What you are asked to do: Reproduce the records word for word, starting at the line that contains "Given: Click the 'Total foudre' legend label" and ending after the line that contains "Looking at the". Include both of those lines, and omit the pictures.

Supplied data:
## start

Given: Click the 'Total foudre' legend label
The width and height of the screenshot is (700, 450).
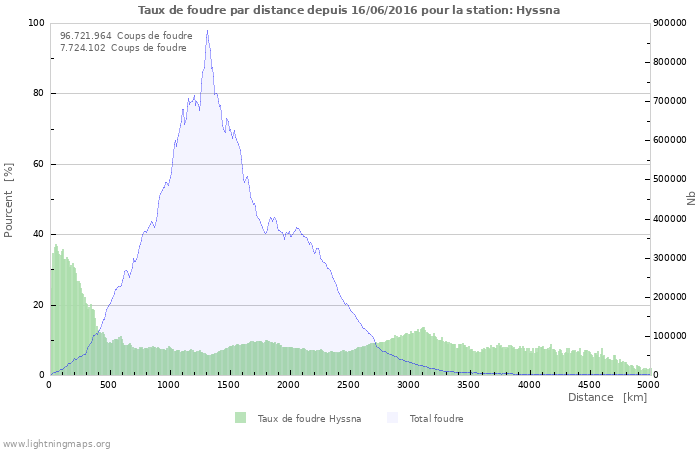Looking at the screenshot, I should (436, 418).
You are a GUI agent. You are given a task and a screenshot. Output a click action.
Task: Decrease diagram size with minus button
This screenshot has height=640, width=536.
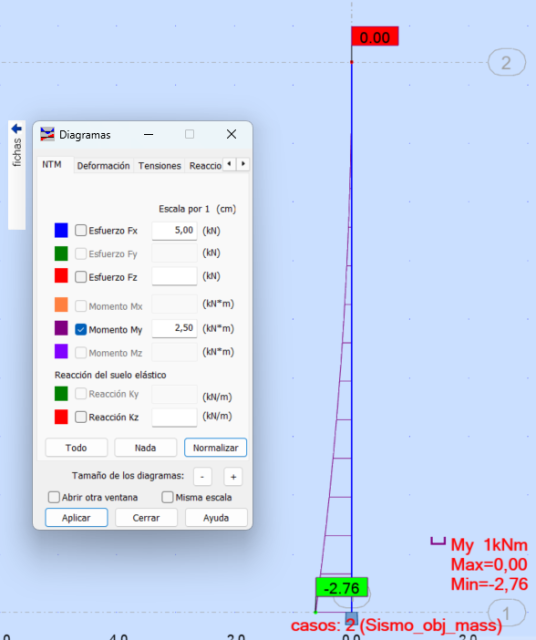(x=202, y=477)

## end
## start

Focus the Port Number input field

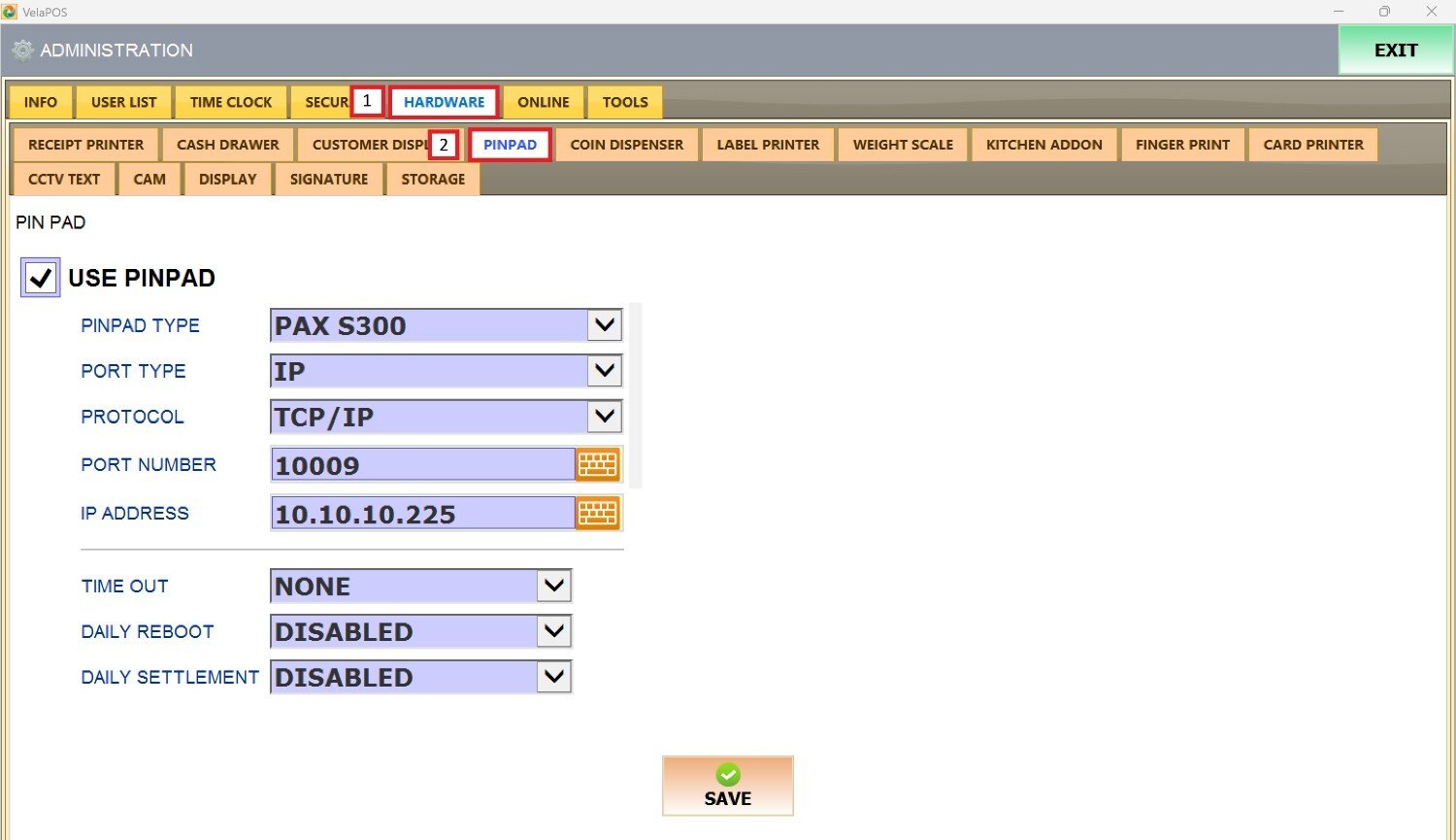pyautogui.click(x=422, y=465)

## end

Answer for the task:
Given: Click the 'Total foudre' legend label
The width and height of the screenshot is (700, 450).
Looking at the screenshot, I should (436, 418).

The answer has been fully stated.